# My Next Truck Will Be a Ford 6.4.



## JD Dave (Mar 20, 2007)

Love the new Fords and this cab off system is great for repairs. Link this to the solid front axle and GM doesn't have a chance. I love Fords.


----------



## mike psd (Aug 12, 2007)

fords been doing for that a long time vans and cut away chassis especially . 25,5 hrs thats flying . its a flawed system for sure


----------



## JD Dave (Mar 20, 2007)

mike psd;728068 said:


> fords been doing for that a long time vans and cut away chassis especially . 25,5 hrs thats flying . its a flawed system for sure


Prettty cool vid though.


----------



## BigDave12768 (Nov 17, 2006)

Another reason to Dodge CTD and not a Ford


----------



## Sweetpete (Jul 11, 2005)

I'd have to agree. What a hassle. And I'm a Ford guy. I'll stick to the gas engines for now.


----------



## ABES (Jun 10, 2007)

Just think what something like that would cost after the warrenty is out.


----------



## farmerkev (Dec 7, 2007)

For big or major repairs, I could see that beeing okay. You wouldnt need to lift it for most repairs. But I put a 3 inch body lift on my chevy, and the engine sits 3" lower than the body know, and it makes it a pain working on many things.


----------



## creativedesigns (Sep 24, 2007)

I knew JD Dave had a "soft side" for FORD's! lol  Wait until the scorpion diesels come out tho, they're supposed to be better tech than the powerstroke.


----------



## exmark1 (Nov 30, 2005)

I would NEVER own one of those out of warranty! WOW that looks like a pain.


----------



## musclecarboy (Aug 19, 2007)

LOL Dave you're a character.

And the guy said that was to just replace a fuel line!! Imagine the out of warranty repair costs!!


----------



## Dustball (Dec 5, 2008)

musclecarboy;728241 said:


> LOL Dave you're a character.
> 
> And the guy said that was to just replace a fuel line!! Imagine the out of warranty repair costs!!

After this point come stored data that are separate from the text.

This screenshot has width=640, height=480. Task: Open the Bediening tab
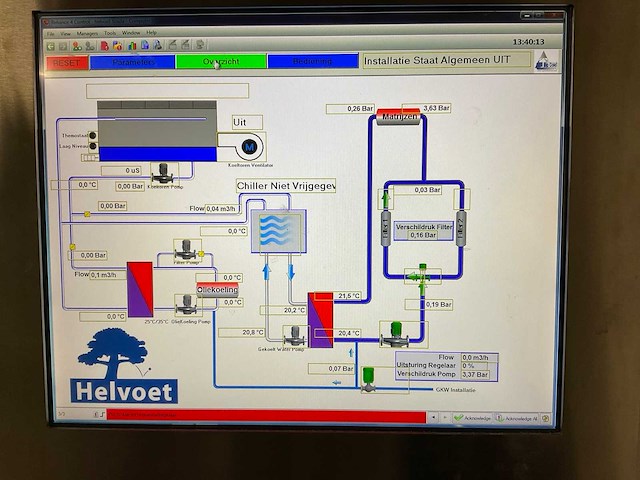[312, 62]
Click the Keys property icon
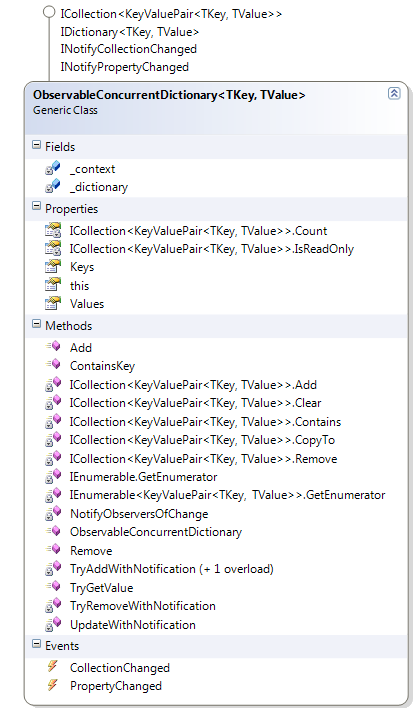The height and width of the screenshot is (713, 417). pyautogui.click(x=53, y=266)
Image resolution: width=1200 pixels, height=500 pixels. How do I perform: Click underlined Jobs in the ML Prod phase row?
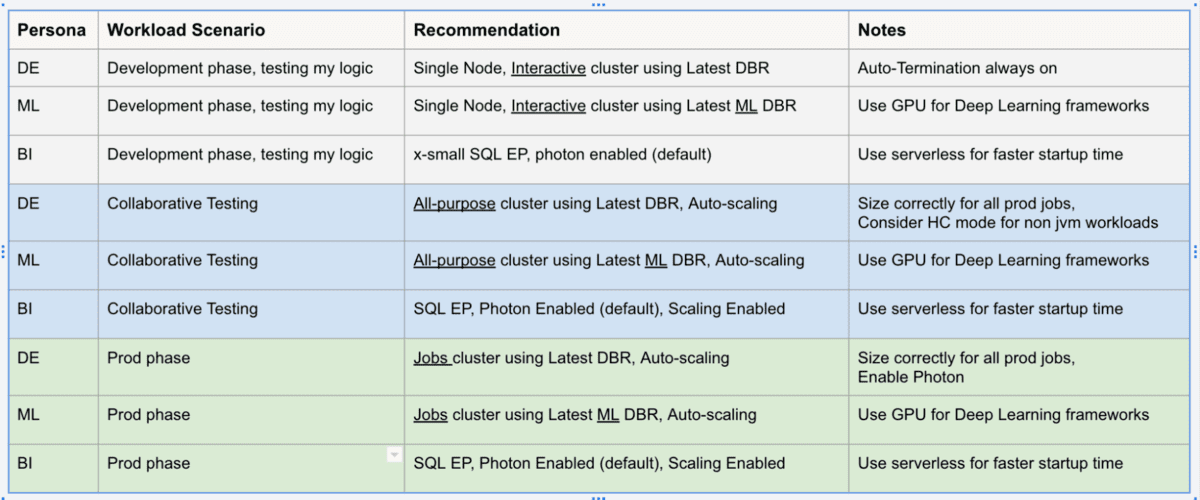pos(430,415)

And the high pressure fuel pump


----------



## swtiih (Nov 30, 2008)

I bought an 08 f250 at the end of the summer. I have owned Ford trucks with nothing but diesels for the last 20 years and have been satisfied. When I learned that working on the 6.4L required pulling the cab I didn't want any part of that. I went with the gas motor.
The potential for problems was not worth it for my situation.


----------



## ducatirider944 (Feb 25, 2008)

Dustball;728248 said:


> And the high pressure fuel pump


lol, High pressure fuel pump and 2 injectors at 115k miles, bargian price $3100.00 and yes, I know


----------



## NICHOLS LANDSCA (Sep 15, 2007)

Just think when the trucks get rusty. But I'm sure all the bolts have plenty of antiseize on them from the factory You guys better get under your trucks now and put Fluid Flim or something on those cab mounts and whatever else


----------



## EaTmYtAiLpIpEs (Aug 23, 2007)

so you might want to change your signature to FORD trucks and John Deere tractors.


----------



## Triple L (Nov 1, 2005)

i dont know... when i can pick up a fully loaded 08 extended cab diesel up for 36K brand new..... its got me thinking............... expecially when the sticker price on the door says 53.... but i have to agree, that body lift sucks!


----------



## Triple L (Nov 1, 2005)

EaTmYtAiLpIpEs;730111 said:


> so you might want to change your signature to FORD trucks and John Deere tractors.


no no, ford truck, new holland tractors  if ones gonna be blue then both have to be blue


----------



## EaTmYtAiLpIpEs (Aug 23, 2007)

Triple L;730121 said:


> no no, ford truck, new holland tractors  if ones gonna be blue then both have to be blue


hahaha i think kubota tractors but new holland/ford is good to me.


----------